16.   REGULATORY APPROVALS

      The implementation of the Plan, the granting of any Award under the Plan,
and the issuance of Shares upon the exercise or settlement or any Award shall by
subject to the Corporation's procurement of all approvals and permits required
by regulatory authorities having jurisdiction over the Plan, the Awards granted
under it, or the Shares issued pursuant to it.

 
                                      13





17.   RIGHTS AS A STOCKHOLDER

      A Participant shall have no rights as a stockholder with respect to Shares
covered by an Award until the date the Participant or his nominee is the holder
of record. No adjustment will be made for dividends or other rights for which
the record date is prior to such date, except as provided in Section 6(c).

18.   FUTURE RIGHTS

      No person shall have any claim or right to be granted an Award, and the
grant of an Award shall not be construed as giving a Participant the right to be
retained in the employ of the Corporation or to participate in any other
compensation or benefit plan, program or arrangement of the Corporation. In
addition, the Corporation expressly reserves the right at any time to dismiss a
Participant free from any liability or any claim under the Plan, except as
provided herein or in any agreement entered into hereunder.

19.   GOVERNING LAW

      The Plan and all agreements entered into under the Plan shall be construed
in accordance with and governed by the laws of the State of North Carolina.

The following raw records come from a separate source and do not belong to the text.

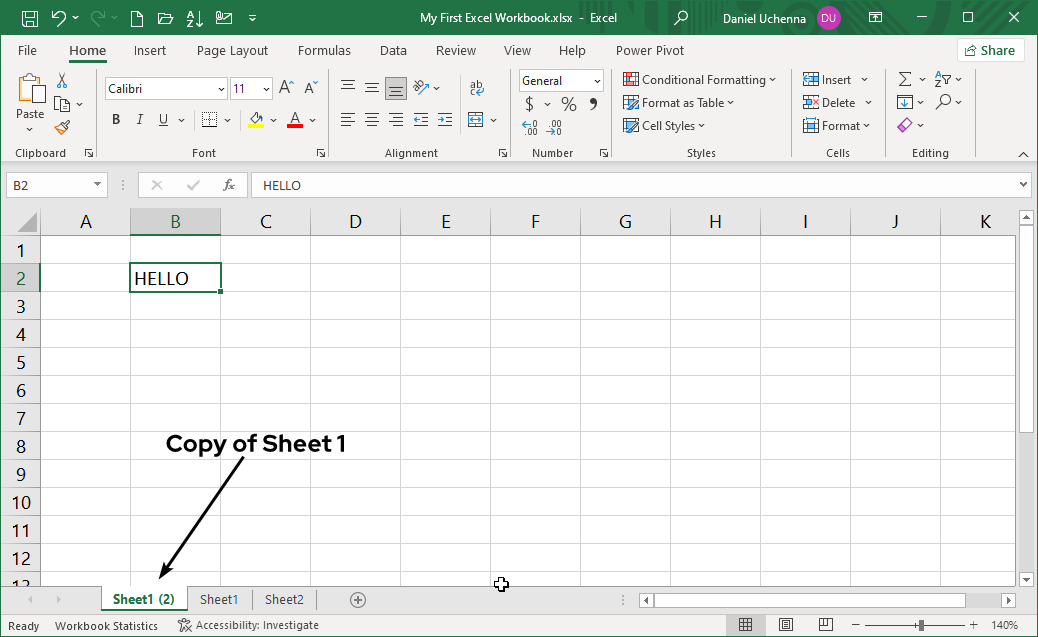Viewport: 1038px width, 637px height.
Task: Open the Fill Color dropdown arrow
Action: coord(272,119)
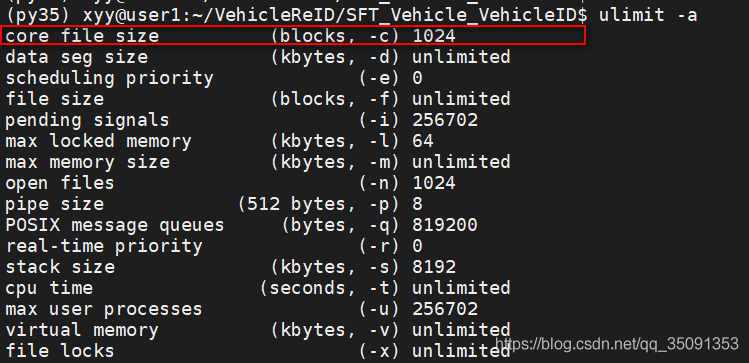The image size is (749, 363).
Task: Click the ulimit -a command text
Action: point(648,15)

20.   SUCCESSORS AND ASSIGNS

      The Plan and any applicable Award Agreement entered into under the Plan
shall be binding on all successors and assigns of a Participant, including,
without limitation, the estate of such Participant and the executor,
administrator or trustee of such estate, or any receiver or trustee in
bankruptcy or representative of the Participant's creditors.

21.   INDEMNIFICATION

      Each person who is or shall have been a member of the Committee or of the
Board shall be indemnified and held harmless by the Corporation against and from
any loss, cost, liability, or expense that may be imposed upon or reasonably
incurred by him in connection with or resulting from any claim, action, suit, or
proceeding to which he may be a party or in which he may be involved by reason
of any action taken or failure to act under the Plan and against and from any
and all amounts paid by him in settlement thereof, with the Corporation's
approval, or paid by him in satisfaction of any judgment in any such action,
suit, or proceeding against him, provided he shall give the Corporation an
opportunity, at its own expense, to handle and defend the same before he
undertakes to handle and defend it on his own behalf. The foregoing right of
indemnification shall not be exclusive of any other rights of indemnification to
which such persons may be entitled under First Union's Articles of Incorporation
or Bylaws, as a matter of law, or otherwise, or any power that the Corporation
may have to indemnify them or hold them harmless.


 
                                      14




22.   APPLICATION OF FUNDS

      The proceeds received by the Corporation from the issuance of Shares
pursuant to the exercise of Options will be used for general corporate purposes.